WI manager Richardson calls for stronger work ethic
The West Indies have lost their warrior spirit and desire to be the best in the world. So said manager Richie Richardson, as he lamented the change in attitude, and success, pervading West Indies cricket. “It bothers me when you see guys hang around the changing room at the ground, doing nothing like they’re still back at the hotel room,” Richardson was quoted as telling New Zealand website, stuff.co.nz.”
“As soon as you get on the [bus] you need to be ready,” he added. “The opposition need to know you’re serious and ready for business. You put on your game face and you’re ready for action, ready for business, ready to work, ready to go to war. “I think we’ve lost a little bit of that in our cricket and we need to get that back.”
The 51-year-old Richardson criticized the attitude of the current crop, but said the system in which they operate needs to share the blame for the prolonged slide of the regional team. “It’s very easy to blame the players, but I don’t blame them for everything.

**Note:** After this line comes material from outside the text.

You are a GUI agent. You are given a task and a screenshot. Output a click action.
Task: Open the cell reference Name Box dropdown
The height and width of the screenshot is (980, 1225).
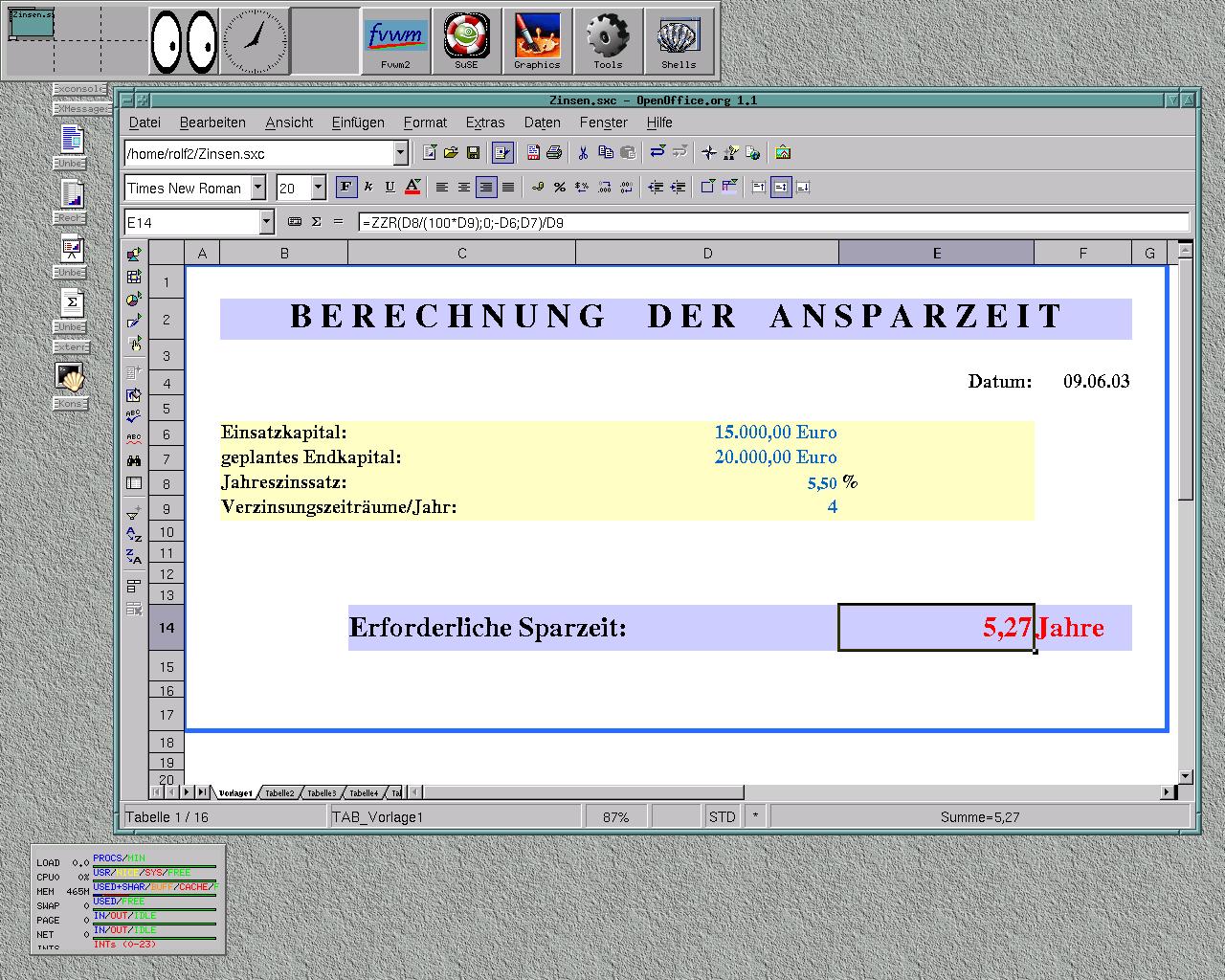[x=267, y=222]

You have to blame the system,” he said. “If people are allowed to do certain things and get away with it then you can’t blame them. It’s tough for me; that’s not what I’m accustomed to.”
Richardson complained that the excitement of the regional game has changed, and it has reflected on the field. He pointed out that the pitches in the Caribbean have gone from lively to docile, even though this has resulted in the development of world class spinners like Shane Shillingford and Sunil Narine.
The batting is also worrisome, but according to Richardson, the talent is still there. But the issues facing regional cricket are not just at the senior level, the former West Indies captain, known for his trademark broad brim hat during his playing days, opined.
“…It’s at all levels. We really need to do a proper study to look at what we need to do,” said Richardson. “We’re not going to get any quick fixes. There’s a lot of experts and people who know exactly what to do, but nothing is being done.
“The world wants West Indies cricket to be better. The way we play cricket, we play exciting cricket, they love to see us play. If the world wants us to be stronger, we should really do whatever it takes to get it right.”